Dr. Apollos Nwafor, Vice President, Policy and State Capability, AGRA
The question is how do we turn national pathways into strategies that have clear deliverables – which governments and everyone else can be held accountable for? If we don’t do this, Africa will be the only hungry continent by 2030. We need to take a political economy approach to this (transformation). When we consider a national food systems strategy, we need to understand what is the political economy for food systems transformation in that country and at what cost? Who’s going to benefit from it and why? and who’s going to lose and why? We also must consider capacities – for example the CAADP (Comprehensive Africa Agriculture Development Programme) is a fantastic framework to drive agricultural transformation, but only two countries are on track, and this is due to a capacity gap. As much as we have policy frameworks in our countries, implementation has been weak, and that is majorly through implementation capacity…and because of that, governments are now willing to prioritize because they do not see the capacity for delivery. Finally, we must rethink blended financing or the financing mechanisms for these strategies
Dr. Godfrey Bahiigwa, Director of Agriculture and Rural Development, African Union Commission.
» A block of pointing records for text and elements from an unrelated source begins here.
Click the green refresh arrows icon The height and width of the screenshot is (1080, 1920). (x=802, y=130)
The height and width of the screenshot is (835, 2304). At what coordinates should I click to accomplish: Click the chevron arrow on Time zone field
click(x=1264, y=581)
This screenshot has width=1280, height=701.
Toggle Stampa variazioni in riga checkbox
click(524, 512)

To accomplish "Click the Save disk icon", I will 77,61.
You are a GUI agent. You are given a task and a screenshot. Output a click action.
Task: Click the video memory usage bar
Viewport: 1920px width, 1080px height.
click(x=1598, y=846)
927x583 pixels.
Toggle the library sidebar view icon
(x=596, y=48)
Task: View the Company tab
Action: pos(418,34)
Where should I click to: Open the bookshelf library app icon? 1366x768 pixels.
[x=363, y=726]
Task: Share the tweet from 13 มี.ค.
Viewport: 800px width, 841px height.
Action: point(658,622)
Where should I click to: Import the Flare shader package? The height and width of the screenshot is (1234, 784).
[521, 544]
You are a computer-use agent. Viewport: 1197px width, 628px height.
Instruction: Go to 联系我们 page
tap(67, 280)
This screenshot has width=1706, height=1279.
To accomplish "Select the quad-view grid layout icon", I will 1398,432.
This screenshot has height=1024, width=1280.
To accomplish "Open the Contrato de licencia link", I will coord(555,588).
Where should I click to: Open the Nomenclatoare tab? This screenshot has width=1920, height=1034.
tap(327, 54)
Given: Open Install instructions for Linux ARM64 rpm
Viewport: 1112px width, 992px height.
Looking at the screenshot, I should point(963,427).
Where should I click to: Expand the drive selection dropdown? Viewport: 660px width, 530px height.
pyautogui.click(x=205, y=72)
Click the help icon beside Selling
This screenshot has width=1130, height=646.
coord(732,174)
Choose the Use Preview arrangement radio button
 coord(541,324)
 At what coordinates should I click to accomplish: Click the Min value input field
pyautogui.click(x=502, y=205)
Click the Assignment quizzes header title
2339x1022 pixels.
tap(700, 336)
We (the African Union) have identified and defined the process that will allow us to engage and support member states to operationalize what they have identified in their food systems pathways and, actually, this is moving from ideas into bankable business cases that are implementable. At the same time, we are looking at how to enhance the actual capacity to implement, both in terms of public-private blended actions, but also involving sub-national institutions, and at the same time connecting with regional and continental efforts in realizing success.
Readwell Musopole, Deputy Director of Planning, Ministry of Agriculture, Zimbabwe
We (Zimbabwe) have come up with a roadmap in terms of how we move forward and it consists of four main areas: 1) Providing space for the minister of agriculture to take the action plan and lead the commitment with their ministerial colleagues, 2) to take this to the technocrats within the line ministries and provide details of identified challenges, and the priorities to be undertaken in the short term as well as the medium terms, 3) to have national validation sessions, where we are going to invite everyone to input and enrich this work to adopt the agenda at the country level, 4) to take this outcome at the national level to ground-level structures — the district councils — because we realized at the national stage is where the strategies and policies are put together, but in terms of action it’s going to be done at the grassroot level – the district council level. The production of the national consultations we envisage is going to be input into the national planning cycles and at the district council levels.
Gerda Verburg, Coordinator, Scaling Up Nutrition (SUN) movement
We need to translate the pathways into policy, legislation, execution and financing, while making sure that the focus of our governments is not on only buying food to feed their people… but investing a part of the $60 billion per year that African governments are investing in importing food – which is an annual cost, but not an investment for the future – so that part of it is invested in the transition to become less dependent on imports and provide a better future for farmers, people, youth, women and communities.